Drôle d’anniversaire

Publié le 11 novembre 2007 Lecture : 3 minutes.

Il y a vingt-cinq ans, le 6 novembre 1982, Paul Biya devenait le président de la République du Cameroun à la place de Ahmadou Ahidjo, démissionnaire pour raison de santé. L’anniversaire a été fêté sans faste particulier. Certes, comme chaque année à la même date, l’administration a tourné au ralenti. Une grande partie des fonctionnaires étant membres du Rassemblement démocratique du peuple camerounais (RDPC), le parti au pouvoir, ils ont rejoint leur département d’origine pour y commémorer l’avènement du « renouveau ». Même à Paris, la « diaspora » s’est contentée d’un discret dîner-débat organisé par un mystérieux Cercle africain de réflexion pour la promotion de la paix et le développement (Carped).
En réalité, ni le RDPC ni le gouvernement n’avaient le cur à sabrer le champagne. À la suite d’insistantes rumeurs de coup d’État qui ont tenu les services de sécurité en haleine, au mois d’octobre, le niveau d’alerte a en effet dû être relevé.

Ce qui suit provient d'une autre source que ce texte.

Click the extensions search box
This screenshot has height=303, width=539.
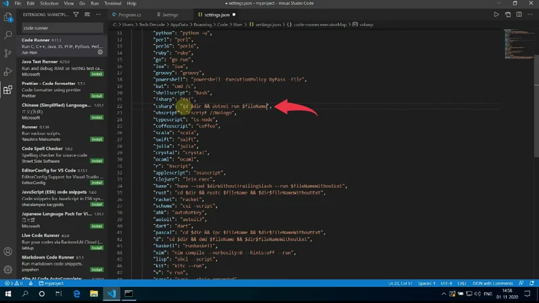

L’affaire aurait pu passer pour une mauvaise plaisanterie si trois ressortissants français n’avaient été interpellés après la saisie d’une cargaison d’équipements militaires dans le port de Douala. C’est le carnet d’adresses de l’une des personnes appréhendées qui a déclenché une enquête de grande ampleur visant à démanteler le « complot ».
Début octobre, à son retour de New York, où il avait assisté à la 34e Assemblée générale des Nations unies, le chef de l’État, constatant l’absence de preuves de nature à étayer la thèse du coup de force, n’avait pas caché son scepticisme et ordonné la remise en liberté des trois Français. Leur incarcération tombait d’autant plus mal que Paul Biya était attendu en visite officielle en France le 27 octobre.
Les Français libérés, Rémy Ze Meka, le ministre délégué à la Défense, chargé de l’enquête, a ordonné de nouvelles arrestations. Huit officiers, dont un chef d’antenne du renseignement militaire, un commandant d’une unité d’élite et dix sous-officiers dont un de la garde présidentielle, ont été mis aux arrêts. Pour avoir séjourné il y a quelques semaines au Burkina, Luc Gnowa, le secrétaire général de l’Alliance biblique du Cameroun, une maison d’édition doublée d’une société de diffusion de la bible, a été placé en garde à vue quelques jours plus tard. Il serait, à ce jour, toujours détenu.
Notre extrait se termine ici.